_What to do_
Taking the line with "Подарочные наборы (64, 218)" as the first and the line with "Activități sportive de" as the last, set down exactly every line in that range from the entries below, and no more.

= = =

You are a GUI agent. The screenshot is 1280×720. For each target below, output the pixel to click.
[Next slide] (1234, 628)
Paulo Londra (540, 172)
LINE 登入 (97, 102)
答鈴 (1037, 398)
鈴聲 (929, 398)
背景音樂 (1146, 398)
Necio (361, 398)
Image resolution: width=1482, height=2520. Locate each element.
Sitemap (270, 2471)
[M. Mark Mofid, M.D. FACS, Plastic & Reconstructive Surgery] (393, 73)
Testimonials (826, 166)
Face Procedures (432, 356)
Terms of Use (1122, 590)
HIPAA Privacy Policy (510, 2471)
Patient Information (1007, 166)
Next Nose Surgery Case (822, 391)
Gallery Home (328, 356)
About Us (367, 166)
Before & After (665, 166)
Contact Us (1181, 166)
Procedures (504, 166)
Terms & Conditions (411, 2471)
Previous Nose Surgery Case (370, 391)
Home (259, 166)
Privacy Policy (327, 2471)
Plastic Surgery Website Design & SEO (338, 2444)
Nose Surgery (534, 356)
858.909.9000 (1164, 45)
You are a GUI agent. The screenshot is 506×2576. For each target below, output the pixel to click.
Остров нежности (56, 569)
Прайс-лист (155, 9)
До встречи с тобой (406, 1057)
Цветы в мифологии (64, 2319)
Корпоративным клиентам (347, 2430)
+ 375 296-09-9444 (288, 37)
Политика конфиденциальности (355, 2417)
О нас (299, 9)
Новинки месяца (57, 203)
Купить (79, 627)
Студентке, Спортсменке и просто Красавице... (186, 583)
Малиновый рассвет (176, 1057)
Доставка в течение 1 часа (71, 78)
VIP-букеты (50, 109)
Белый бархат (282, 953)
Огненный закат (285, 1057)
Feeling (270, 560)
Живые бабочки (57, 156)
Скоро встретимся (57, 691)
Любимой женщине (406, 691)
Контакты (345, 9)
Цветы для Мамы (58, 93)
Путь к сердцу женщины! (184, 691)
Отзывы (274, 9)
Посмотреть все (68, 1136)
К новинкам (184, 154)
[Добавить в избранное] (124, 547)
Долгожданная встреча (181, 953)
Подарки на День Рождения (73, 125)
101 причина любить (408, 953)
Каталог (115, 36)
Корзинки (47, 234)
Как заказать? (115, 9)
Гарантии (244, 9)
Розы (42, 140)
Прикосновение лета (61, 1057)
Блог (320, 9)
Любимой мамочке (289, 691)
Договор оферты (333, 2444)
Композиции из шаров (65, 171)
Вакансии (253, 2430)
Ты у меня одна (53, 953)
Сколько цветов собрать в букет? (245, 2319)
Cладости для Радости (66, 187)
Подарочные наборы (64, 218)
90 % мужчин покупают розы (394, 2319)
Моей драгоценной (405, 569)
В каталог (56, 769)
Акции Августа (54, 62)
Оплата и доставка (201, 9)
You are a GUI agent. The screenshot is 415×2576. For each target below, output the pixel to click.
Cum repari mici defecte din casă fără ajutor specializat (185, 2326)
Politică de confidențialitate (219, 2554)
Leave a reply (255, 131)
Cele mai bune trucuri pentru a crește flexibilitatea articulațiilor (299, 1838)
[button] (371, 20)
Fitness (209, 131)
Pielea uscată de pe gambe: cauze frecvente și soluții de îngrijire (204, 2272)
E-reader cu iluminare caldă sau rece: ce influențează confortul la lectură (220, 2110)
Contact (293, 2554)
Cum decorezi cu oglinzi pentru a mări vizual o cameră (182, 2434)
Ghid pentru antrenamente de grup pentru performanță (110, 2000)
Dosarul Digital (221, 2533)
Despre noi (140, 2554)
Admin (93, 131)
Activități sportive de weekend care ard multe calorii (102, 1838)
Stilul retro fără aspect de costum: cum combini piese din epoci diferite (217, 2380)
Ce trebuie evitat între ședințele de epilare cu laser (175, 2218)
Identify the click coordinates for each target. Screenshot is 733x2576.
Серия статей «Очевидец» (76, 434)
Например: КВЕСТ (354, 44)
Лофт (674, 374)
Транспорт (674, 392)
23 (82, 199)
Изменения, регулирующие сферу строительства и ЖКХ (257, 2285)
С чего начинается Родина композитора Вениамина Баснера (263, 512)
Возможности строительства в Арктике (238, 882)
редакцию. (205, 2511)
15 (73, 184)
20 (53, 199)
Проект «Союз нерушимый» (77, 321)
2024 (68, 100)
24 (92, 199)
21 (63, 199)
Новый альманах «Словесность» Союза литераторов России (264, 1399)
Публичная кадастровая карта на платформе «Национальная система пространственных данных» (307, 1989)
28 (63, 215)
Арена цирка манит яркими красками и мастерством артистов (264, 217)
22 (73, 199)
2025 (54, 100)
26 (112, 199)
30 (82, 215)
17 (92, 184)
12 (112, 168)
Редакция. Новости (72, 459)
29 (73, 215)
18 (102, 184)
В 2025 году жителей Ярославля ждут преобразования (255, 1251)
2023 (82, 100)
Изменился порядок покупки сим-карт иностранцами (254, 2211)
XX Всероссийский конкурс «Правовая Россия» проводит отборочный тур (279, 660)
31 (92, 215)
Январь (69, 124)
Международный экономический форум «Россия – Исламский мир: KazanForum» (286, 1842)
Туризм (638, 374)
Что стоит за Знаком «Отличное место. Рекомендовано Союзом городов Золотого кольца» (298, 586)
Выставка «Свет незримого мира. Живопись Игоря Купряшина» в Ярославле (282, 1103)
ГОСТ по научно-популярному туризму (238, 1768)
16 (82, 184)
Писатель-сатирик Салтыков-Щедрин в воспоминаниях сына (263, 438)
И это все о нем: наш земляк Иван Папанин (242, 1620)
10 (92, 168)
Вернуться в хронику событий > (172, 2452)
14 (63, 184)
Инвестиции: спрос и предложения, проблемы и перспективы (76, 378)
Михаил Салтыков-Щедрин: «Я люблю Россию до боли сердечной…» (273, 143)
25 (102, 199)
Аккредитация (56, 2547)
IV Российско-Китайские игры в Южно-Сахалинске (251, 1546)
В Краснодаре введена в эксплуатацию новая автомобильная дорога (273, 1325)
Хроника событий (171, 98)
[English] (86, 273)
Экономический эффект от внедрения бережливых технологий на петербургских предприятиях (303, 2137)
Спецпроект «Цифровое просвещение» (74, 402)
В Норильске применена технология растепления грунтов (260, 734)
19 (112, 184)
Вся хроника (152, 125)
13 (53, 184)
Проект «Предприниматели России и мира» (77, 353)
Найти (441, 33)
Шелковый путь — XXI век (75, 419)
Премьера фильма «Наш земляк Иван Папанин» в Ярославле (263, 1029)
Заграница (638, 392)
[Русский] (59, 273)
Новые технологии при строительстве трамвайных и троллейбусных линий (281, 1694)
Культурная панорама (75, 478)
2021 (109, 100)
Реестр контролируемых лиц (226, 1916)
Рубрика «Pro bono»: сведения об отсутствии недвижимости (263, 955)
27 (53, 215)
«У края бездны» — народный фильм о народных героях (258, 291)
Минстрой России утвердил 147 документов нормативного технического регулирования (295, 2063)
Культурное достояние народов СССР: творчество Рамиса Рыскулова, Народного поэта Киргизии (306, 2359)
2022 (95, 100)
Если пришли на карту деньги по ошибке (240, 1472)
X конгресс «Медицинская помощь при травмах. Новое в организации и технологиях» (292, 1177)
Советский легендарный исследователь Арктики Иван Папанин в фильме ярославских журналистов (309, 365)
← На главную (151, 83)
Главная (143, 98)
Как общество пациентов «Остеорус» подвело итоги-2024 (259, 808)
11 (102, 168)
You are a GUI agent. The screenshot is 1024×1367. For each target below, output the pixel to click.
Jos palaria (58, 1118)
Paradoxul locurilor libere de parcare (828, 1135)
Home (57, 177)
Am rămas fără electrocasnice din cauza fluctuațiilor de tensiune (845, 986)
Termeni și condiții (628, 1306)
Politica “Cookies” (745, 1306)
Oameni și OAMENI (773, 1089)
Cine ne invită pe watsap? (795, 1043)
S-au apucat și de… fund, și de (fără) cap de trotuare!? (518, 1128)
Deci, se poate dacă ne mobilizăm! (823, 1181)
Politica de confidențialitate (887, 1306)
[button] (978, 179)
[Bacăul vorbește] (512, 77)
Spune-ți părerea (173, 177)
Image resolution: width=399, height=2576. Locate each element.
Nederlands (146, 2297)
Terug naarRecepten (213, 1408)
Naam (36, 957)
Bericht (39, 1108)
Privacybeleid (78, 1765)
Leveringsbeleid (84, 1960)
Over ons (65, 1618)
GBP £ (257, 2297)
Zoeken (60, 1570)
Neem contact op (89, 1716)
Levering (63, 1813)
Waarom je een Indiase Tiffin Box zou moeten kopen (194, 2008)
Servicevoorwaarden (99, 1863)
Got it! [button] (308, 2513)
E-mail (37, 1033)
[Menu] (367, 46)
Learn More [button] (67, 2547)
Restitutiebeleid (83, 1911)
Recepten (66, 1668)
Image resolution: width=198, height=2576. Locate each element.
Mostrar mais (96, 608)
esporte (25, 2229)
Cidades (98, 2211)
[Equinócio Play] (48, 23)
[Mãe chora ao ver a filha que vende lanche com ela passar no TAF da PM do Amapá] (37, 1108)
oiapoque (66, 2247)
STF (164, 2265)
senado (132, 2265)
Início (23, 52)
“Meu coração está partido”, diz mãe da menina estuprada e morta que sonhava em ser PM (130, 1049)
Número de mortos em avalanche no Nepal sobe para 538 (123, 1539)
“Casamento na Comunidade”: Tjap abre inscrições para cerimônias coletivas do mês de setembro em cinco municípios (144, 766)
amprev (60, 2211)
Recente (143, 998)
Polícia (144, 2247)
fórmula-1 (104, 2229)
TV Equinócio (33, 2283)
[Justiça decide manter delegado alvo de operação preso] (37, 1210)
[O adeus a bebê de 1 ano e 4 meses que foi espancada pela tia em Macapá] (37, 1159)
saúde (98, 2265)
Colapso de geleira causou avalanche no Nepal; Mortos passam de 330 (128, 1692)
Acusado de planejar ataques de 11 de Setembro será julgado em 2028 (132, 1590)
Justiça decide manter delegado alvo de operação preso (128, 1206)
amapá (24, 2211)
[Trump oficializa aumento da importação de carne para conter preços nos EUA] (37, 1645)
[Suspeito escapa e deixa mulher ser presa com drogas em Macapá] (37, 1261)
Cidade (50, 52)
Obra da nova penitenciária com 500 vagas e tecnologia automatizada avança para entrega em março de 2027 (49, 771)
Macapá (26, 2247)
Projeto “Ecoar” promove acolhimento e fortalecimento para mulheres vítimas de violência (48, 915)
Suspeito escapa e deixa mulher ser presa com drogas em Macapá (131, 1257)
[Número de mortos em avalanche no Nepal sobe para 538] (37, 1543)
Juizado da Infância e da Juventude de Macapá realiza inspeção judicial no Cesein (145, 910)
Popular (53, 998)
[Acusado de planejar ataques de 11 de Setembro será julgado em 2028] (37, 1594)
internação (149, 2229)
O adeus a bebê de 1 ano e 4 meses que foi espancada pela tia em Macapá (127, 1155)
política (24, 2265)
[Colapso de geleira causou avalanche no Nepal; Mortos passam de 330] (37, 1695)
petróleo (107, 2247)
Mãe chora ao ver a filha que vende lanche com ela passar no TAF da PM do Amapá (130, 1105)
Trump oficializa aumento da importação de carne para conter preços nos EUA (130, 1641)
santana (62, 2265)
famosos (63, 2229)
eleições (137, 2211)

= = =

_Response to the exercise_
Подарочные наборы (64, 218)
90 % мужчин покупают розы (394, 2319)
Моей драгоценной (405, 569)
В каталог (56, 769)
Акции Августа (54, 62)
Оплата и доставка (201, 9)
You are a GUI agent. The screenshot is 415×2576. For each target below, output the pixel to click.
Cum repari mici defecte din casă fără ajutor specializat (185, 2326)
Politică de confidențialitate (219, 2554)
Leave a reply (255, 131)
Cele mai bune trucuri pentru a crește flexibilitatea articulațiilor (299, 1838)
[button] (371, 20)
Fitness (209, 131)
Pielea uscată de pe gambe: cauze frecvente și soluții de îngrijire (204, 2272)
E-reader cu iluminare caldă sau rece: ce influențează confortul la lectură (220, 2110)
Contact (293, 2554)
Cum decorezi cu oglinzi pentru a mări vizual o cameră (182, 2434)
Ghid pentru antrenamente de grup pentru performanță (110, 2000)
Dosarul Digital (221, 2533)
Despre noi (140, 2554)
Admin (93, 131)
Activități sportive de weekend care ard multe calorii (102, 1838)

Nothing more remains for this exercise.